Bob Brecher replying to Alan Dershowitz's recommendation of torture in some legal cases (Letters, June 18) rightly stresses that this would be a slippery slope, but he fails to make the point that torture is simply wrong. The deliberate infliction of pain and suffering is a form of coercion and it offends against basic principles of the rule of law, such as equality before the law, the right of self-defence and the presumption of innocence. The very idea of a "judicial" practice of torture is therefore a contradiction in terms.
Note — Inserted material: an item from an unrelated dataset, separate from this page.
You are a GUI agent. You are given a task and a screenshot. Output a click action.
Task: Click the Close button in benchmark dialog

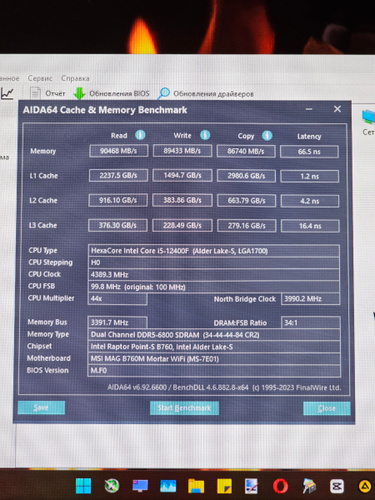coord(327,408)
What makes Dershowitz's stance at all plausible is the assumption of a collectivist-utilitarian type of morality where absolute standards of morality do not prevail. Dershowitz wants to back people into a corner by making them choose to take one life to save five. In this kind of moral universe, all values are relative and even evil comes to seem relatively good.
Brecher slips into this kind of collectivism by arguing that a society that condoned judicial torture would diminish us all morally. But "society" as a whole doesn't make this choice: governments do - on our behalf. The problem with the kind of perspective that supposes that values belong to the institution and not the person is that it assumes a situation of totally social good or bad that leaves the individual apart and non-responsible.
This in itself leads to corruption.
Dershowitz's view is the classic Faustian temptation to suppose that we can do a deal with the Devil on our terms - and we know where that leads.